From left, Genesee County Clerk John Gleason, GDL Librarian Liz Kish and GDL Director David Conklin stand on the front steps to the Genesee County Circuit Courthouse with a table holding the five most banned books from 2018. Photo by Gary Gould

From left, Genesee County Clerk John Gleason, GDL Librarian Liz Kish and GDL Director David Conklin stand on the front steps to the Genesee County Circuit Courthouse with a table holding the five most banned books from 2018. Photo by Gary Gould

GENESEE COUNTY — For many kids and young adults, the series of illustrated children’s novels called Captain Underpants are books they find amusing, filled with characters many of them can connect with.

But according to the American Library Association, the Captain Underpants series was explicitly banned in some schools for insensitivity and being unsuited to the age group, as well as encouraging children to disobey authority.

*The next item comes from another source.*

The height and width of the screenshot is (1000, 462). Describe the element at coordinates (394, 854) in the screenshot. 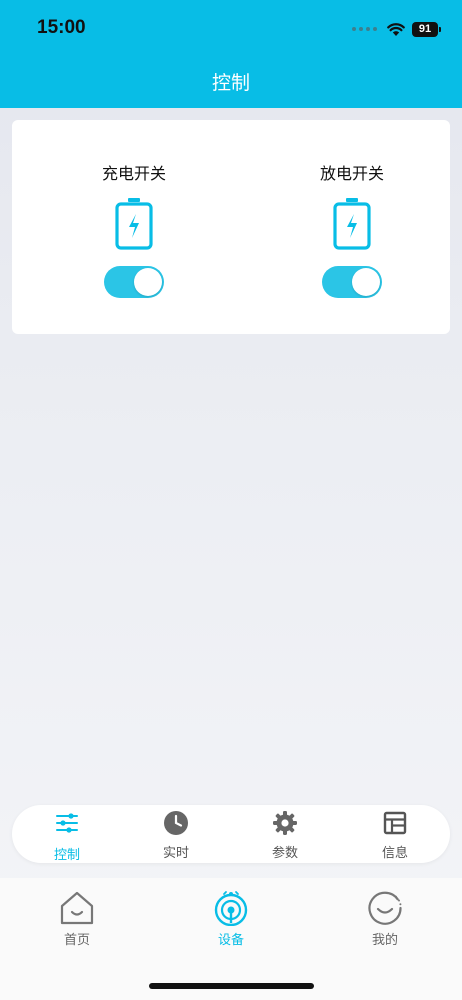

I see `tab-info-label: 信息` at that location.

The book is one of the top five books banned in some place in 2018, according to David Conklin, director of the Genesee District Library.

Conklin, and GDL librarian Liz Kish, displayed the five most banned books from 2018 on the steps to the Genesee County Circuit Courthouse, Sept. 27, with County Clerk John Gleason, to bring awareness to Banned Books Week.

The books included Captain Underpants, the novel George, the children’s book A Day in the Life of Marlon Bundo, The Hate U Give and Drama.

Conklin said Banned Books Week started in the 1980s as a way for the library community to demonstrate how it protects the freedoms of citizens.

“On the table in front of us are the top five books that were challenged or banned in 2018,” said Conklin. “We don’t do a lot of that (banning) in the Genesee District Library, we maybe get one or two (challenges) a year. This year we had none challenged, last year none were challenged and before that maybe one or two.”

Conklin said there is a form to fill out, but the GDL looks at books as being about an individual’s choice about the kind of books they like. Libraries, he said, are pioneers of freedom of speech and freedom of expression.

Gleason said the reason the press conference was held on the steps of the courthouse is that is the typical course of a banned book.

“Typically there are lawsuits engaged,” said Gleason. “With the banning of book you are literally banning a thought. So, in the end, its really is a divisive issue.”

Gleason cited books that were banned in the past, like Catcher in the Rye, Catch-22 on the Adventures of Huckleberry Finn by Mark Twain.

Twain, he said, was considered the father of folklore in America, but his books were still banned. Sometimes they were banned for particular language, often because of terms used to describe Jim, who was a slave.

“In the end you would see it was an anti-slavery novel,” said Gleason “(Twain) was anti-slavery and he was a great communicator for social justice. Those who led the issue to ban those books likely had some misgivings about ending slavery.”

He said banning of books, in his opinion, makes it impossible for there to be social change because by restricting access to books the issues they bring up cannot be brought into the public eye and addressed.

“These banned books – I don’t think it had to do with the language, it had to do with the subliminal message,” said Gleason “That’s why important to stand up for these authors. Not only books, but any cultural discipline. We’ve got to unban the ban to make all publications accessible to the public.”

All five books on the banned list from 2018 are available at the Genesee District Library.